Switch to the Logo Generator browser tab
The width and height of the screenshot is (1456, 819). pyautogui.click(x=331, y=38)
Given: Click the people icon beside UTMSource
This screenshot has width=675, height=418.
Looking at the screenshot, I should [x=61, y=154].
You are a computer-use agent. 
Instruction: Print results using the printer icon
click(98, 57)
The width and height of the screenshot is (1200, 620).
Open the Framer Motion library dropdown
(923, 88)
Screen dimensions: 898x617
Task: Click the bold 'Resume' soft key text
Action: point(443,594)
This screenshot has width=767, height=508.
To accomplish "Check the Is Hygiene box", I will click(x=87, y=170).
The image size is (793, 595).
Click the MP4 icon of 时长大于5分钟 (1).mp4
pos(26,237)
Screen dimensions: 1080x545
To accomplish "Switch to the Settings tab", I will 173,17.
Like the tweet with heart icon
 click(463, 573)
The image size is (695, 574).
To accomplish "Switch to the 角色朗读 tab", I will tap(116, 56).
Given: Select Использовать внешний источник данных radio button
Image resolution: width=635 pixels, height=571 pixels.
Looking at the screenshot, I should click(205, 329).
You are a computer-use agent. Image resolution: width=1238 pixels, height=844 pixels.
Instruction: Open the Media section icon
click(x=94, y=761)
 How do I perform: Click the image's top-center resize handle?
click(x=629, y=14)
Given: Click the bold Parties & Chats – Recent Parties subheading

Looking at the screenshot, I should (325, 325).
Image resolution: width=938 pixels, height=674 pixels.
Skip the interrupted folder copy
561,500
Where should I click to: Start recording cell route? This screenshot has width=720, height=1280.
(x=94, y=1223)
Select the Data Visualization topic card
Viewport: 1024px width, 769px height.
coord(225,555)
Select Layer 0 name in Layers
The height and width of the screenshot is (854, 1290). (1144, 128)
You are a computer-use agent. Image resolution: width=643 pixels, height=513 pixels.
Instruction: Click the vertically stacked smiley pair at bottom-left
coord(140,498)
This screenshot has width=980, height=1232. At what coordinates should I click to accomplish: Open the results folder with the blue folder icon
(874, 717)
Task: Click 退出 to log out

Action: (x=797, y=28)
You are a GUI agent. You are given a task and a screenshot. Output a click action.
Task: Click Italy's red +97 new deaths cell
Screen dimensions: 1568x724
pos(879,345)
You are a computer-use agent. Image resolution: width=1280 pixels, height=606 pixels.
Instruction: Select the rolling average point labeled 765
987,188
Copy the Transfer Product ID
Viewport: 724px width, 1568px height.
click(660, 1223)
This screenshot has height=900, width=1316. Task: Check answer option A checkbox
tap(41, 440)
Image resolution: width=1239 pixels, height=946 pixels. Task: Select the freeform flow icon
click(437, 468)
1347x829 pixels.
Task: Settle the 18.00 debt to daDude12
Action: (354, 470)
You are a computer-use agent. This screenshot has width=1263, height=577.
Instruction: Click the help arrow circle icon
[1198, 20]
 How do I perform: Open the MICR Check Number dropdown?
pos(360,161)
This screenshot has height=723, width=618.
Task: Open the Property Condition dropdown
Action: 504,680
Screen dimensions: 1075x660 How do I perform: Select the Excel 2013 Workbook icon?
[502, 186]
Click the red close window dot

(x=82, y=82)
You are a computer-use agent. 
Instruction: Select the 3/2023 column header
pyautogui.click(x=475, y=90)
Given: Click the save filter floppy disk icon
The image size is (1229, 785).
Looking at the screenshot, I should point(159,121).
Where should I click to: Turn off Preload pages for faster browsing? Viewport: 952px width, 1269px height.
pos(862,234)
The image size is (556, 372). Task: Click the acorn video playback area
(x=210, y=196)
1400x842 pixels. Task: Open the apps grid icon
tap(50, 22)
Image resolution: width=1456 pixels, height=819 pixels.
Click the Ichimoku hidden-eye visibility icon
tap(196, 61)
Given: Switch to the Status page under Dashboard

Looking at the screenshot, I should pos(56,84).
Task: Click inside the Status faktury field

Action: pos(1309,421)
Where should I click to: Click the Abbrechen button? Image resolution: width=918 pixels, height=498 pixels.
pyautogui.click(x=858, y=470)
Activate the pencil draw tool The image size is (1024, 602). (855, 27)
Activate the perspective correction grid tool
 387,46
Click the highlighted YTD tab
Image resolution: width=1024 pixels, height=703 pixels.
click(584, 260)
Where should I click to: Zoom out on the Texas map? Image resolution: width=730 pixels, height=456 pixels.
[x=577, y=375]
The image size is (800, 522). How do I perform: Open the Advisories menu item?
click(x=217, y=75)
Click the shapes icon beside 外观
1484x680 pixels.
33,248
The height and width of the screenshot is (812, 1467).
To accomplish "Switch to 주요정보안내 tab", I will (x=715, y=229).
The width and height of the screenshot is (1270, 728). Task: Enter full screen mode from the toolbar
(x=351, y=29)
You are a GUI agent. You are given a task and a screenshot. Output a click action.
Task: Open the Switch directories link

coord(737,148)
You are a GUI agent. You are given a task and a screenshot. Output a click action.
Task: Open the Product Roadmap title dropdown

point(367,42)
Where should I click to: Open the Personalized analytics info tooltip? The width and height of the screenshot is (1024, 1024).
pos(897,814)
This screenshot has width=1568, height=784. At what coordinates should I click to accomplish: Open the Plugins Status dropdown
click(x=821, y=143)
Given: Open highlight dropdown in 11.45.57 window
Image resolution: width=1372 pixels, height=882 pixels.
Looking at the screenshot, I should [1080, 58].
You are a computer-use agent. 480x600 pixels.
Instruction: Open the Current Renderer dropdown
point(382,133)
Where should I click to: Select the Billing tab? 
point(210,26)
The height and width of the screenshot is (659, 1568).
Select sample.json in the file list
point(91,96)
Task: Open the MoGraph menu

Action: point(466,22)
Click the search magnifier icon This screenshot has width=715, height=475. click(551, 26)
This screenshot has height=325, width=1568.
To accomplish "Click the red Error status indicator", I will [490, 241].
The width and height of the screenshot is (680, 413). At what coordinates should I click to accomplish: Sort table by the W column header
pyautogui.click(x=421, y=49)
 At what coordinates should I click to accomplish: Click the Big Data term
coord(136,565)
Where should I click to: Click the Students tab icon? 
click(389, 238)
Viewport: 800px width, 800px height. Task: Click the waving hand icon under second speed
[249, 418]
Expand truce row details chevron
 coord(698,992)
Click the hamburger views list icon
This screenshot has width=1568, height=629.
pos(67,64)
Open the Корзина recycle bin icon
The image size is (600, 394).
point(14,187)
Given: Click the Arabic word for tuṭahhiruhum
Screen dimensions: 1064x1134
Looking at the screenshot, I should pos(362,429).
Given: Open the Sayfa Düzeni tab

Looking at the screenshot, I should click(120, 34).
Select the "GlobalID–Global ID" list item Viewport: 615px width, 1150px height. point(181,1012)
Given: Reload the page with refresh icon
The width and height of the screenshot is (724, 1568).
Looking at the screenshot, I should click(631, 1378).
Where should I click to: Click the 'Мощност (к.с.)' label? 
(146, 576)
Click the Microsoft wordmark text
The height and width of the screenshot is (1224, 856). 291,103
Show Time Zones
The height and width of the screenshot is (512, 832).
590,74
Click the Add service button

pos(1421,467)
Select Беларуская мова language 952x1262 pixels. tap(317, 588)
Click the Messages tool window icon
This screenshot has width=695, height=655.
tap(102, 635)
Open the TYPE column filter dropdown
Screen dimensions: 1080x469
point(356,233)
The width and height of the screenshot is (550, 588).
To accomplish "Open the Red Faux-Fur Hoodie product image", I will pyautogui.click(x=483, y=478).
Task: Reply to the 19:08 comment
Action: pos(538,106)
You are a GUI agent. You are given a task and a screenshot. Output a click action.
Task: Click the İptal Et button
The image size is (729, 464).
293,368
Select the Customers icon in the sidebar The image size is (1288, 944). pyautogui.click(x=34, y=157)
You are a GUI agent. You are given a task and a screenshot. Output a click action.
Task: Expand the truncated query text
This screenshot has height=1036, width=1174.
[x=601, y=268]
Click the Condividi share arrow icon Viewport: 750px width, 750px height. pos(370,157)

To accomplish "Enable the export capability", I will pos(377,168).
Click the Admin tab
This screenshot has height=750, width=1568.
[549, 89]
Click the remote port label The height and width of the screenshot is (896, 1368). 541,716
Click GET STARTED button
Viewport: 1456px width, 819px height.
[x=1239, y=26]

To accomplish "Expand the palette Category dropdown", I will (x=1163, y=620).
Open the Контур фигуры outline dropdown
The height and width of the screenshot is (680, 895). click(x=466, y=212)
☆ ☆ ☆ ☆ ☆ ☆ ☆
_EXERCISE OBJECTIVE_: Render the stretch of lines from the one containing "You are a computer-use agent. 480x600 pixels." through the one containing "Action: point(466,22)" as a Markdown table with the columns Number and Text, numbering each line in order and leaving out any blank lines.

_RESPONSE_:
| Number | Text |
|---|---|
| 1 | You are a computer-use agent. 480x600 pixels. |
| 2 | Instruction: Open the Current Renderer dropdown |
| 3 | point(382,133) |
| 4 | Where should I click to: Select the Billing tab?  |
| 5 | point(210,26) |
| 6 | The height and width of the screenshot is (659, 1568). |
| 7 | Select sample.json in the file list |
| 8 | point(91,96) |
| 9 | Task: Open the MoGraph menu |
| 10 | Action: point(466,22) |